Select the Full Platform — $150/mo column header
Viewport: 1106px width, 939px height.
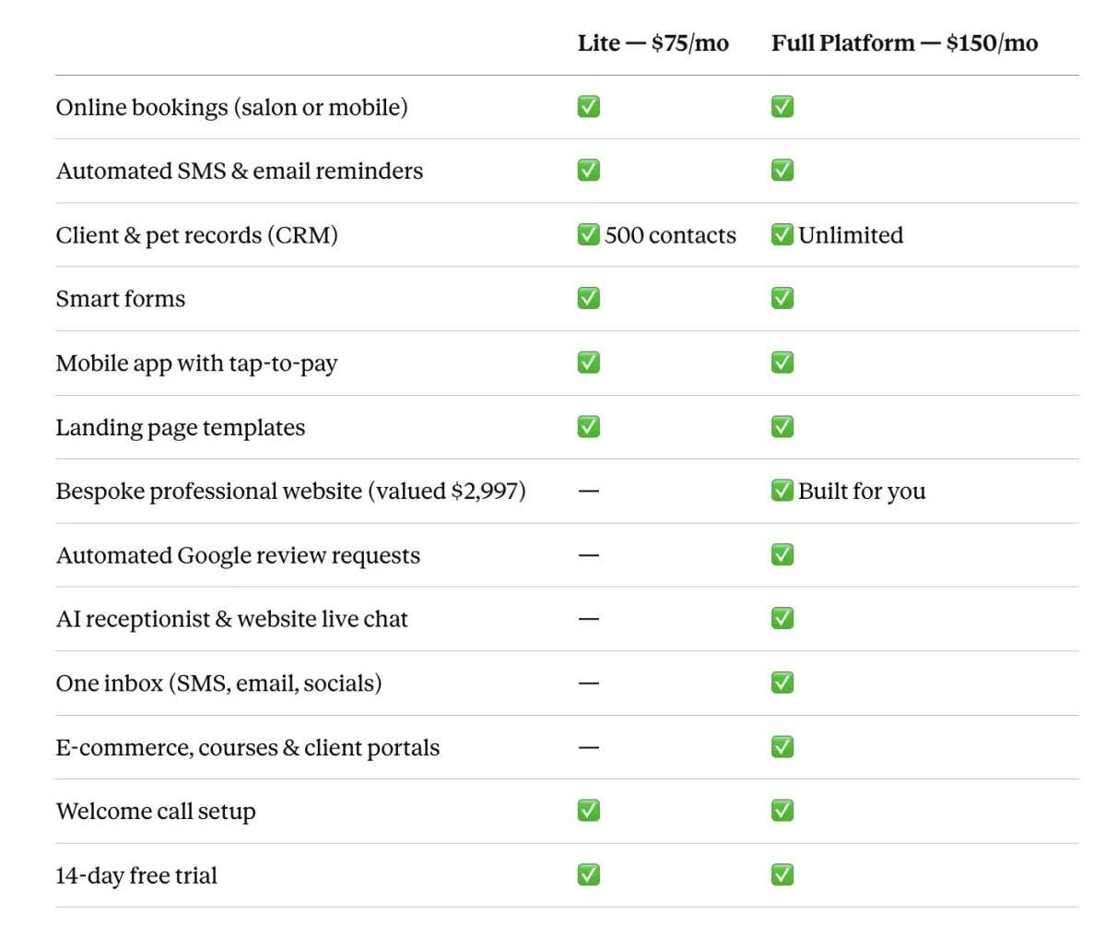pyautogui.click(x=905, y=43)
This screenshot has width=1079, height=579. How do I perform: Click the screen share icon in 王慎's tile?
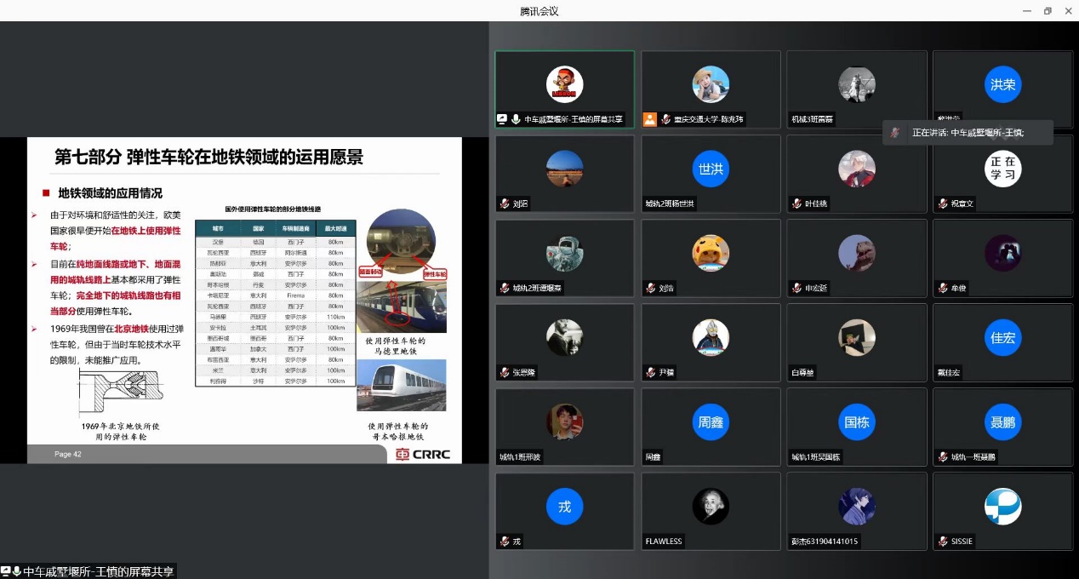(x=503, y=120)
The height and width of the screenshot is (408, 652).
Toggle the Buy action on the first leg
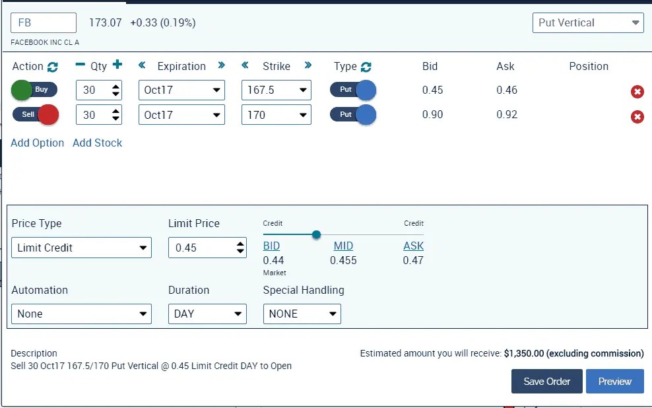34,90
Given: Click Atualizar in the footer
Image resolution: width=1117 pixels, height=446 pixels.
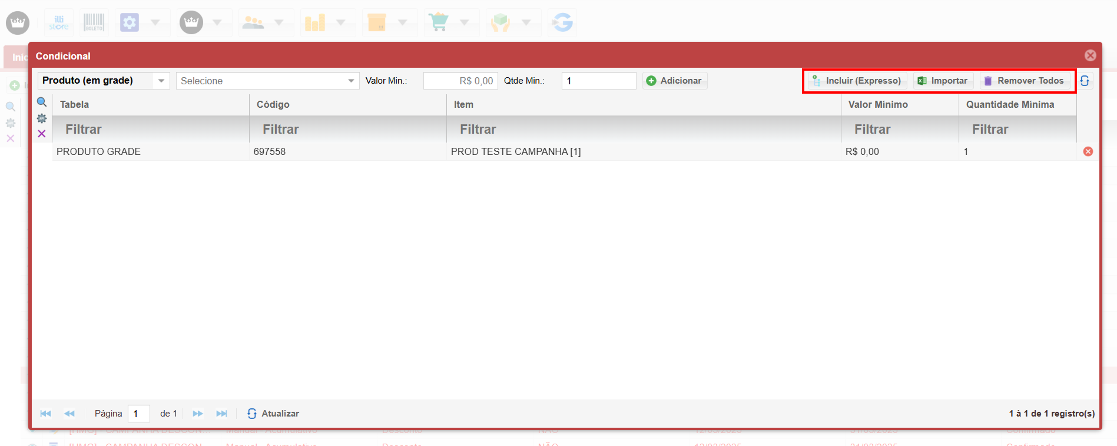Looking at the screenshot, I should [x=273, y=414].
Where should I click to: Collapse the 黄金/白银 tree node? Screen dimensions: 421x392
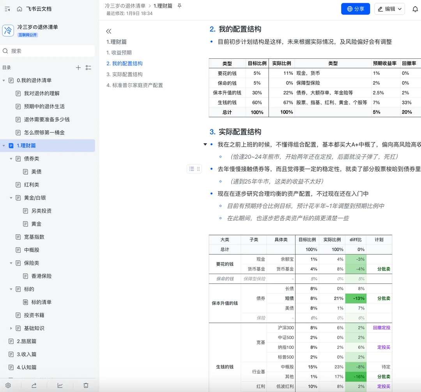(x=11, y=198)
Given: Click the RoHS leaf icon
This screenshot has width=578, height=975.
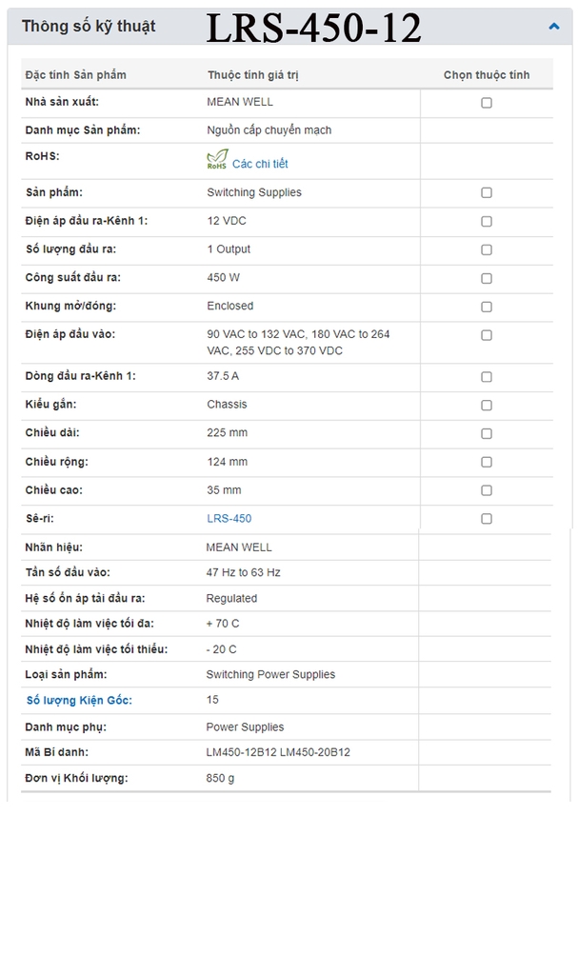Looking at the screenshot, I should pos(217,160).
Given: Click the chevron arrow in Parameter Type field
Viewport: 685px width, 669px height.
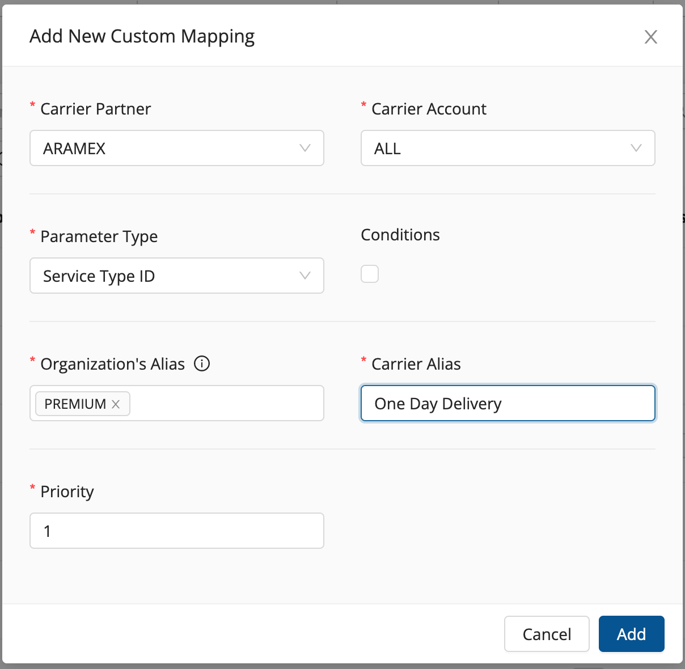Looking at the screenshot, I should click(305, 276).
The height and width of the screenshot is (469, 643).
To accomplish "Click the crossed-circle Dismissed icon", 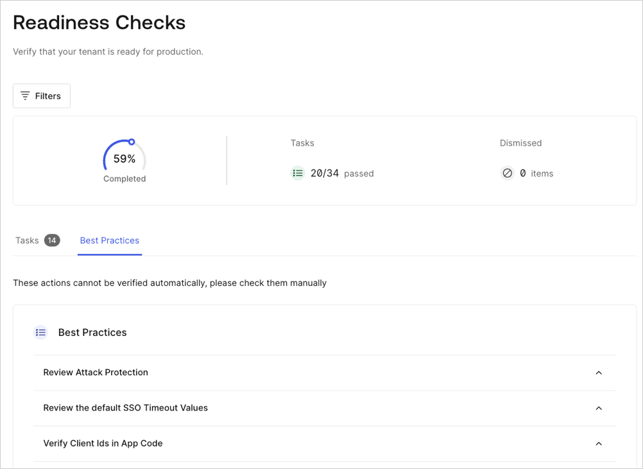I will pos(507,173).
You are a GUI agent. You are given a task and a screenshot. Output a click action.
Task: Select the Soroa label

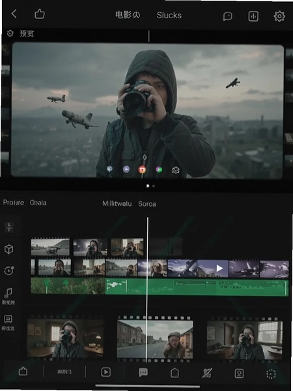(x=147, y=204)
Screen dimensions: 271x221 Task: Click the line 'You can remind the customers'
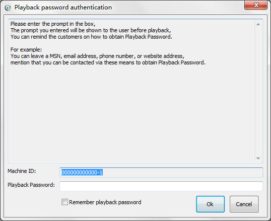pos(91,37)
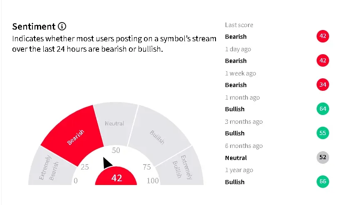Screen dimensions: 342x205
Task: Click the black gauge needle pointer
Action: pos(107,163)
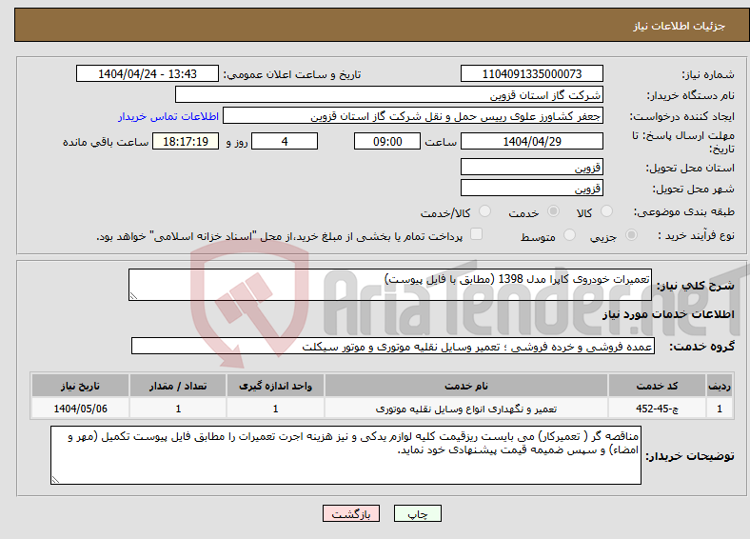This screenshot has height=539, width=750.
Task: Click the service group field
Action: click(393, 346)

• • • • •

Give back exactly the lines from the line with "Screen dimensions: 271x221" through the end of the material above, inclusive, with no pictures.

Exercise answer >>
Screen dimensions: 271x221 Task: Click the line 'You can remind the customers'
pos(91,37)
Screen dimensions: 342x205
Task: Click the black gauge needle pointer
Action: pos(107,163)
This screenshot has height=539, width=750.
Task: Click the service group field
Action: click(393, 346)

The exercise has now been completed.